Paintings | 16th Century | Jacques Courtois called, Borgognone | Cavalry Battle | Artwork profile

35 x 69 cm
Oil on canvas



Cavalry Battle

Jacques Courtois called, Borgognone

The subject
Battle scenes, captured in their most vicious frenzy, were the preferred subject matter of Jacques Courtois, a painter perhaps better known as ‘il Borgognone’ (taken from his homeland). This piece is a magnificent example of this iconographic theme. His passion for battle pieces derived from his first-hand experience as a young assistant to a man-at-arms in Italy, following a short apprenticeship in the workshop of his father, an icon painter.

The painting

This painting was attributed to ‘il Borgognone’ by Luigi Salerno (written communication).

The French painter was a man of action and this facet of his character was most evident on the canvas.
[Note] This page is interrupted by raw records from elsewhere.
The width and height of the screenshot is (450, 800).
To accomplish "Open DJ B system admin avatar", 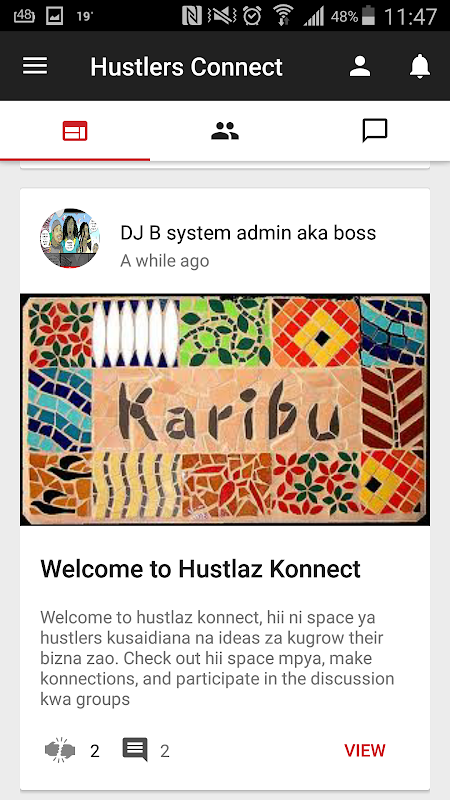I will point(70,238).
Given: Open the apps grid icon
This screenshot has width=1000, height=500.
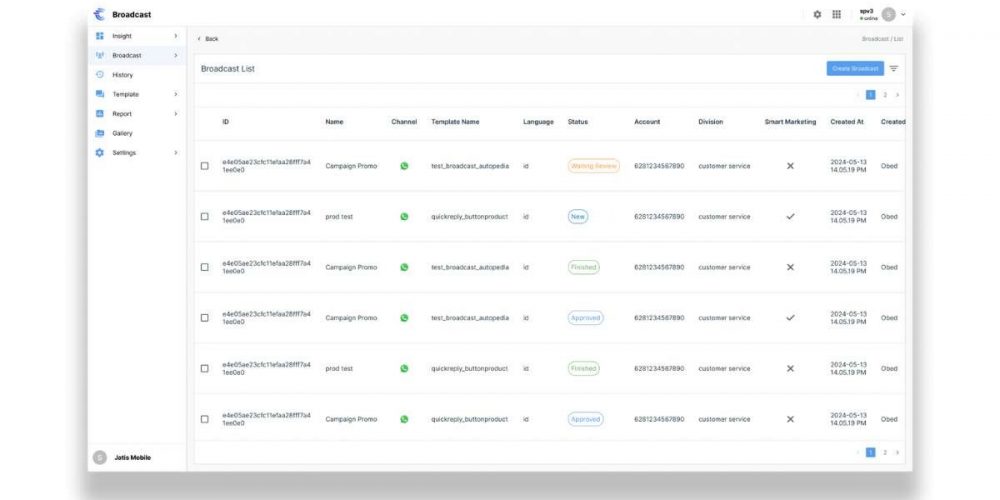Looking at the screenshot, I should (x=837, y=15).
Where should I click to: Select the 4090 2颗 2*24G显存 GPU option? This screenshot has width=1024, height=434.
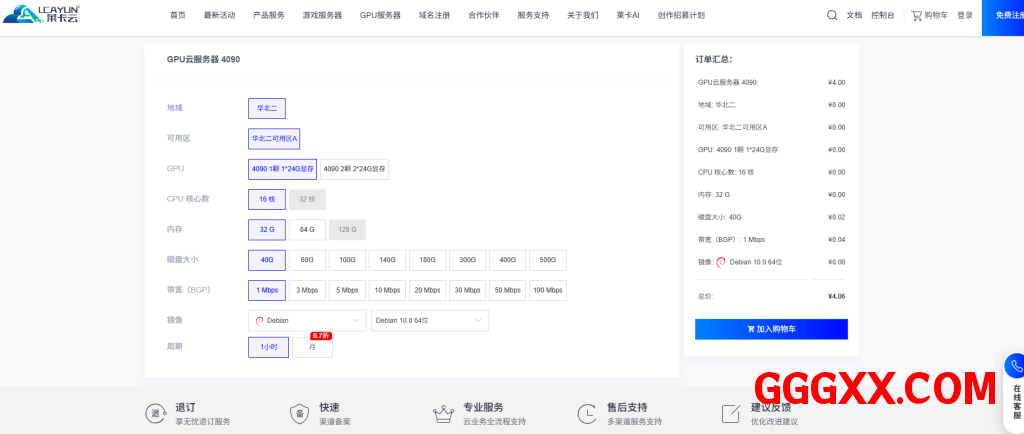(354, 169)
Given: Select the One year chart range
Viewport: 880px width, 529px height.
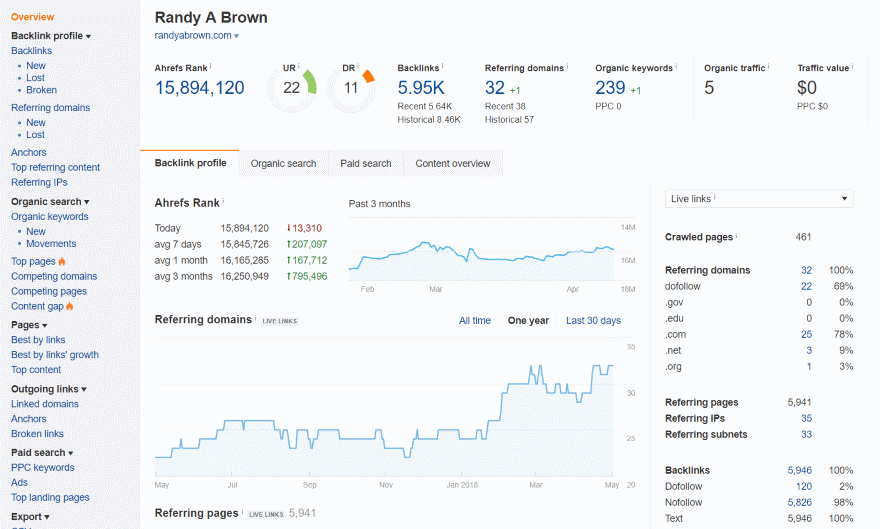Looking at the screenshot, I should coord(528,321).
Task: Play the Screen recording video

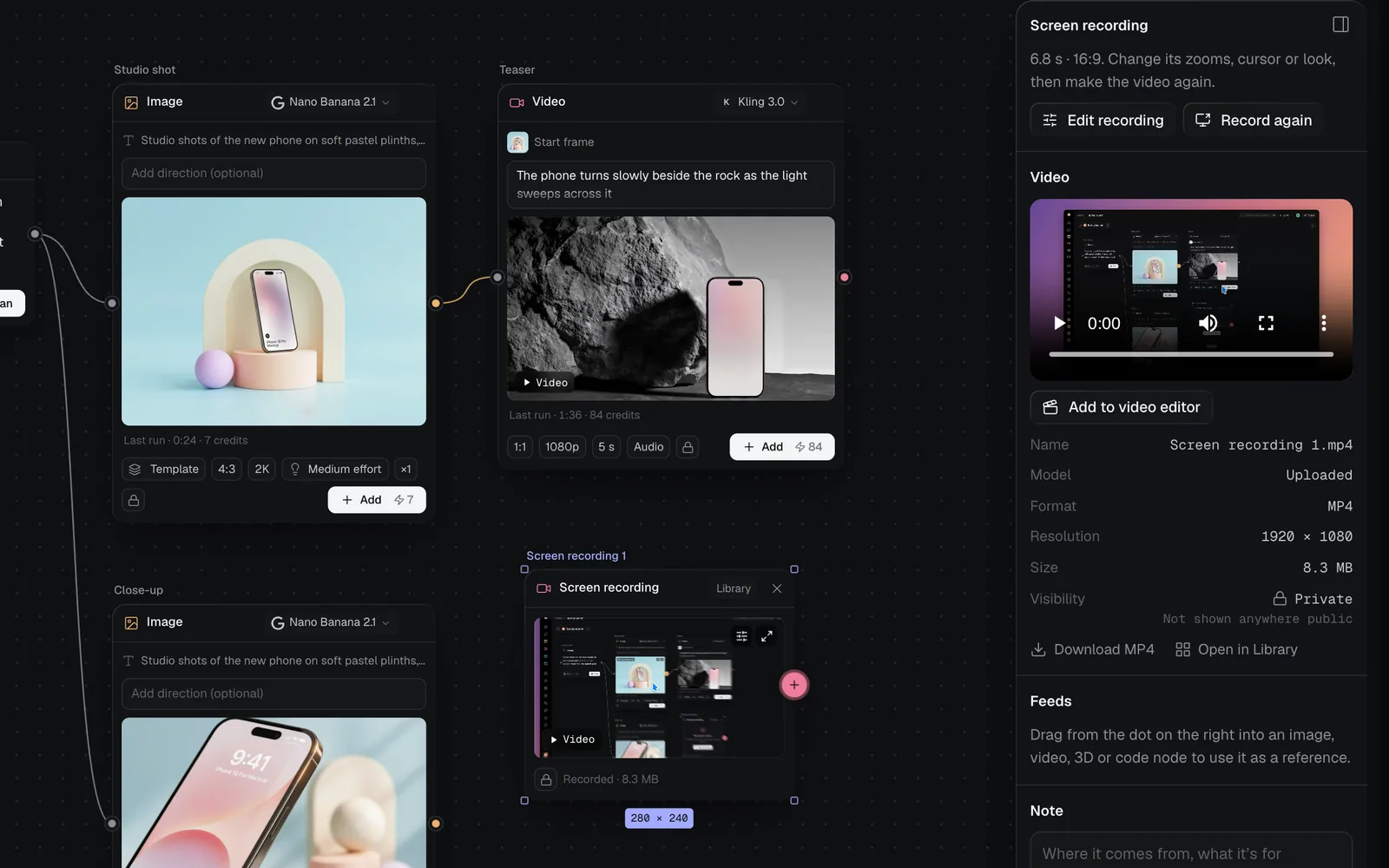Action: click(x=1059, y=323)
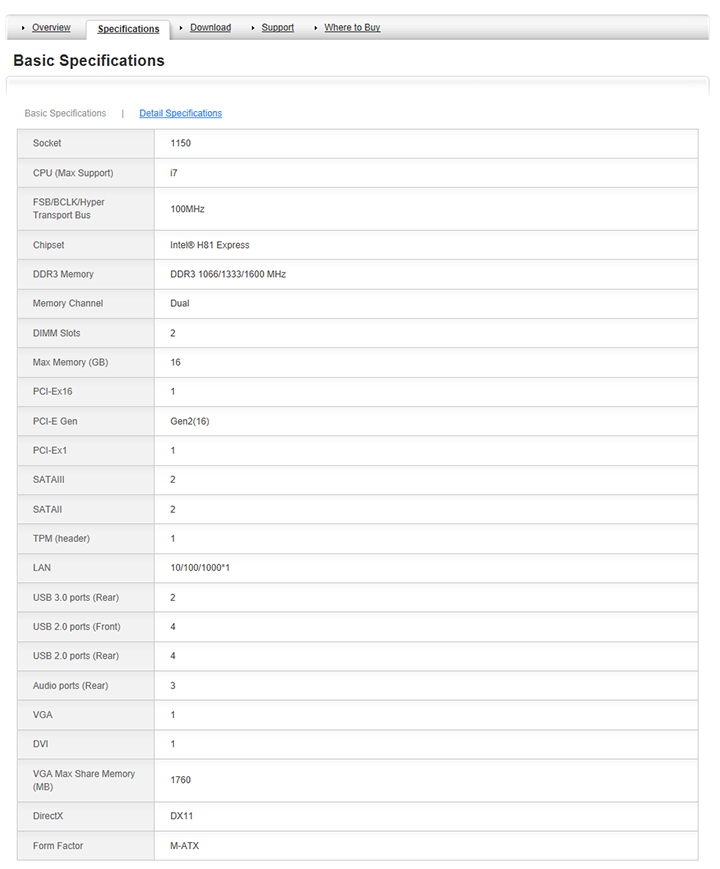Click the Socket row label

click(x=47, y=144)
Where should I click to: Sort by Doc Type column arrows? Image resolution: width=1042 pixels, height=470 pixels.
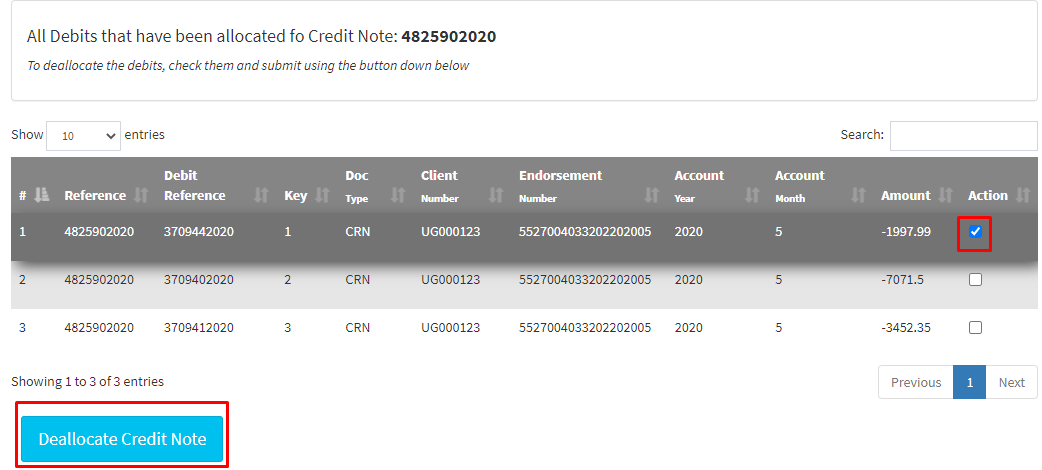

The horses spurred into battle, the unsheathed swords, and the bodies of the fallen here are all characteristic elements of his figurative repertoire, and this piece is a fine example of his work.

This proclivity for battle scenes can be understood as the artist’s personal manner of interpreting the deep spiritual need of the 17th century, fiercely influenced by the moralising theories of the Counter Reformation during which, in figurative art in particular, there was a greater emphasis on meaning, visual representation and choreographic impact.

The decrees of the Council of Trent had a strong impact on this artist’s work, especially after he joined the Jesuit order following the death of his wife.

The clashes between the masses of soldiers in his paintings exude great dynamic energy, evoking extreme intensity and tragedy: precisely the effect that Courtois strived to attain with his art.